Eric Einhorn, artistic director of On Site Opera, explained how the tours work.

“Download the app to their phone, and then when they get to the location they open the tour and just like a regular GPS,” Einhorn said. “The tour will take you from spot to spot. It’ll show you the route you have to take, and then when you get to the locations another window will pop up with information about that particular spot.”

Another Uptown stop was the Schomburg for a deeper dive into the music of the Harlem Renaissance by composers like Leslie Adams and Margaret Bonds, one of the first Black composers to gain recognition in the U.S.

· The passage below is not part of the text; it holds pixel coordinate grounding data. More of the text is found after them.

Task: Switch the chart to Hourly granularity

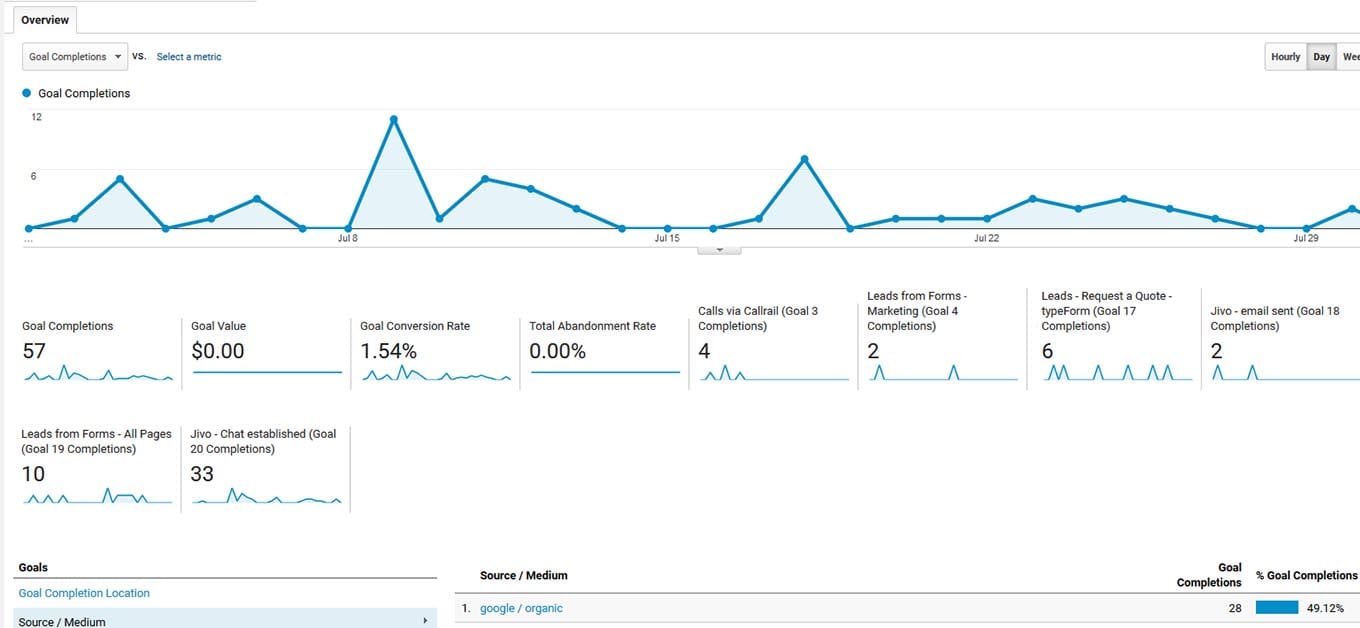Action: 1285,56
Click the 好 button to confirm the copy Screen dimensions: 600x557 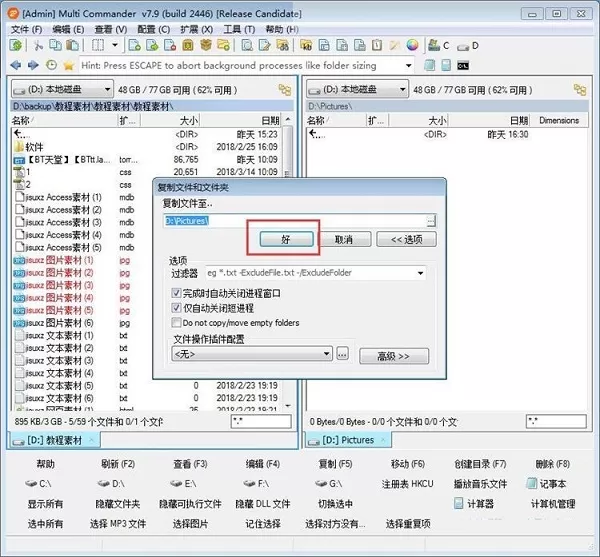[x=286, y=239]
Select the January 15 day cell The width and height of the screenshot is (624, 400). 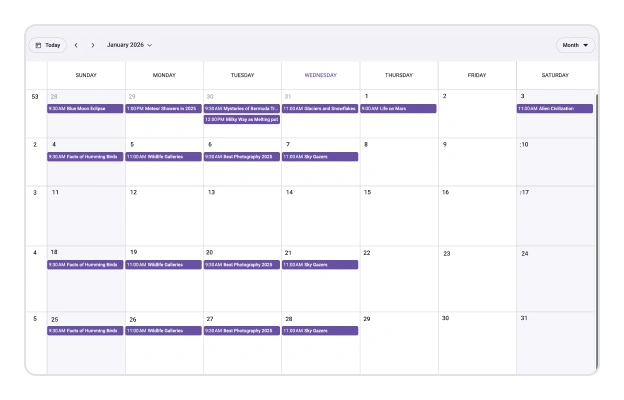tap(398, 215)
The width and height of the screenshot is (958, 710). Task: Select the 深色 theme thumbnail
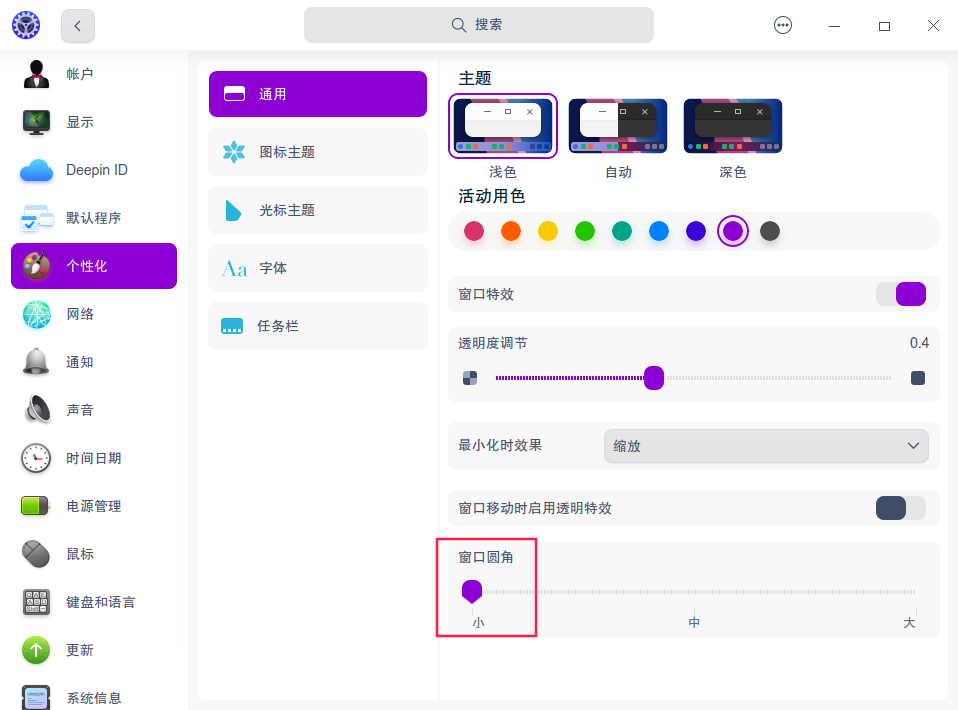pos(733,125)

The three musical walking tours will take people through Harlem, Midtown and lower Manhattan, where the historical journey begins at the African Burial Ground National Monument.

The two and a half mile Midtown tour has stops at Carnegie Hall and then up to Lincoln Center, where the Metropolitan Opera will open their season with the first work presented by Black composer Terence Blanchard.

It also re-introduces an area as San Juan Hill, once renowned for dance halls and jazz clubs. The tour features music by artists like ragtime great Eubie Blake.

“People who participate will walk away with a little bit more insight into Black contributions in New York. They will meet a host of other people that they didn’t know,” Washington said.

Music and history enriching them every step of the way.